Data extract:
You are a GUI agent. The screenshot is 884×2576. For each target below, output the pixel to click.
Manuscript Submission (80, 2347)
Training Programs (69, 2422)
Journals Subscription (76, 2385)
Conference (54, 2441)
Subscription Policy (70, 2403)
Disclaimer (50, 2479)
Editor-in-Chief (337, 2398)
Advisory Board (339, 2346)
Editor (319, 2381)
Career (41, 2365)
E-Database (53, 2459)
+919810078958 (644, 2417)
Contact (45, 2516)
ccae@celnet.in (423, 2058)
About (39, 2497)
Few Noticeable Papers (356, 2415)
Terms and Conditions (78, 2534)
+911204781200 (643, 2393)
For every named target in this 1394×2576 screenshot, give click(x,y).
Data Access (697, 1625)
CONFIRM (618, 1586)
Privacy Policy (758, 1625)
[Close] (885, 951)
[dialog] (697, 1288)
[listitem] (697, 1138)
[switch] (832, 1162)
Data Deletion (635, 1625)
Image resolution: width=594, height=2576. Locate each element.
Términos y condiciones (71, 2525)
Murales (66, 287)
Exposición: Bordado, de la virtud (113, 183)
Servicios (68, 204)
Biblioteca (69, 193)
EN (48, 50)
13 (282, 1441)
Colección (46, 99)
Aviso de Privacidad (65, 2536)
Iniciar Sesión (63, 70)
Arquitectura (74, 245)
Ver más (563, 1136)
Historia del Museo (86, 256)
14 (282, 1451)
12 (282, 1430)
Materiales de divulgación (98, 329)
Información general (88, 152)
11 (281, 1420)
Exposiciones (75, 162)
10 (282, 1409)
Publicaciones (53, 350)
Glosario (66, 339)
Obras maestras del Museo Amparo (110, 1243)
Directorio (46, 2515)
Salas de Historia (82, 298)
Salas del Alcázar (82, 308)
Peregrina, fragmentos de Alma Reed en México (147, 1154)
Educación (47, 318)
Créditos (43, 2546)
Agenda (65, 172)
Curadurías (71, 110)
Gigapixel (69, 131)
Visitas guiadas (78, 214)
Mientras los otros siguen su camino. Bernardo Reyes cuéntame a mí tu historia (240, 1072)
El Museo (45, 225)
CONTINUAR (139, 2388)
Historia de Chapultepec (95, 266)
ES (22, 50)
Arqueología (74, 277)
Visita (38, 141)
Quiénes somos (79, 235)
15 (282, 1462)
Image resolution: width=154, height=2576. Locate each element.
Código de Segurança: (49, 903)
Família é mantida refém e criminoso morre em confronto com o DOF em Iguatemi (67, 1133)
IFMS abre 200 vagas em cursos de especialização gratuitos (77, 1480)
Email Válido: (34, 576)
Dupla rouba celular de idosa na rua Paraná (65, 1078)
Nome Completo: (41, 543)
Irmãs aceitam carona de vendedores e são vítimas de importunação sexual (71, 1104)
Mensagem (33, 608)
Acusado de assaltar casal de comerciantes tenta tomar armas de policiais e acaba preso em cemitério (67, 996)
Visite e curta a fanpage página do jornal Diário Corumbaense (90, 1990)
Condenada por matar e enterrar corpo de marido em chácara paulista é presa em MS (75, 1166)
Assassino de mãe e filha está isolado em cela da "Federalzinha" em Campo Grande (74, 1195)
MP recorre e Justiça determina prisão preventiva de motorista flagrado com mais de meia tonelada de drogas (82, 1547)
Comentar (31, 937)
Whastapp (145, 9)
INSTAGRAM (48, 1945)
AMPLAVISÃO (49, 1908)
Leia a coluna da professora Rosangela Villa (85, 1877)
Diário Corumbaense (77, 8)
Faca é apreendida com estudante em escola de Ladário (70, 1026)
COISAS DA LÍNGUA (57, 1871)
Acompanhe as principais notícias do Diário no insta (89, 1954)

Brief: Set down precisely the lines above between the line holding "Murales (66, 287)" and the line holding "AMPLAVISÃO (49, 1908)", inclusive, and nothing beyond them.

Exercise answer:
Murales (66, 287)
Exposición: Bordado, de la virtud (113, 183)
Servicios (68, 204)
Biblioteca (69, 193)
EN (48, 50)
13 (282, 1441)
Colección (46, 99)
Aviso de Privacidad (65, 2536)
Iniciar Sesión (63, 70)
Arquitectura (74, 245)
Ver más (563, 1136)
Historia del Museo (86, 256)
14 (282, 1451)
12 (282, 1430)
Materiales de divulgación (98, 329)
Información general (88, 152)
11 (281, 1420)
Exposiciones (75, 162)
10 (282, 1409)
Publicaciones (53, 350)
Glosario (66, 339)
Obras maestras del Museo Amparo (110, 1243)
Directorio (46, 2515)
Salas de Historia (82, 298)
Salas del Alcázar (82, 308)
Peregrina, fragmentos de Alma Reed en México (147, 1154)
Educación (47, 318)
Créditos (43, 2546)
Agenda (65, 172)
Curadurías (71, 110)
Gigapixel (69, 131)
Visitas guiadas (78, 214)
Mientras los otros siguen su camino. Bernardo Reyes cuéntame a mí tu historia (240, 1072)
El Museo (45, 225)
CONTINUAR (139, 2388)
Historia de Chapultepec (95, 266)
ES (22, 50)
Arqueología (74, 277)
Visita (38, 141)
Quiénes somos (79, 235)
15 (282, 1462)
Image resolution: width=154, height=2576. Locate each element.
Código de Segurança: (49, 903)
Família é mantida refém e criminoso morre em confronto com o DOF em Iguatemi (67, 1133)
IFMS abre 200 vagas em cursos de especialização gratuitos (77, 1480)
Email Válido: (34, 576)
Dupla rouba celular de idosa na rua Paraná (65, 1078)
Nome Completo: (41, 543)
Irmãs aceitam carona de vendedores e são vítimas de importunação sexual (71, 1104)
Mensagem (33, 608)
Acusado de assaltar casal de comerciantes tenta tomar armas de policiais e acaba preso em cemitério (67, 996)
Visite e curta a fanpage página do jornal Diário Corumbaense (90, 1990)
Condenada por matar e enterrar corpo de marido em chácara paulista é presa em MS (75, 1166)
Assassino de mãe e filha está isolado em cela da "Federalzinha" em Campo Grande (74, 1195)
MP recorre e Justiça determina prisão preventiva de motorista flagrado com mais de meia tonelada de drogas (82, 1547)
Comentar (31, 937)
Whastapp (145, 9)
INSTAGRAM (48, 1945)
AMPLAVISÃO (49, 1908)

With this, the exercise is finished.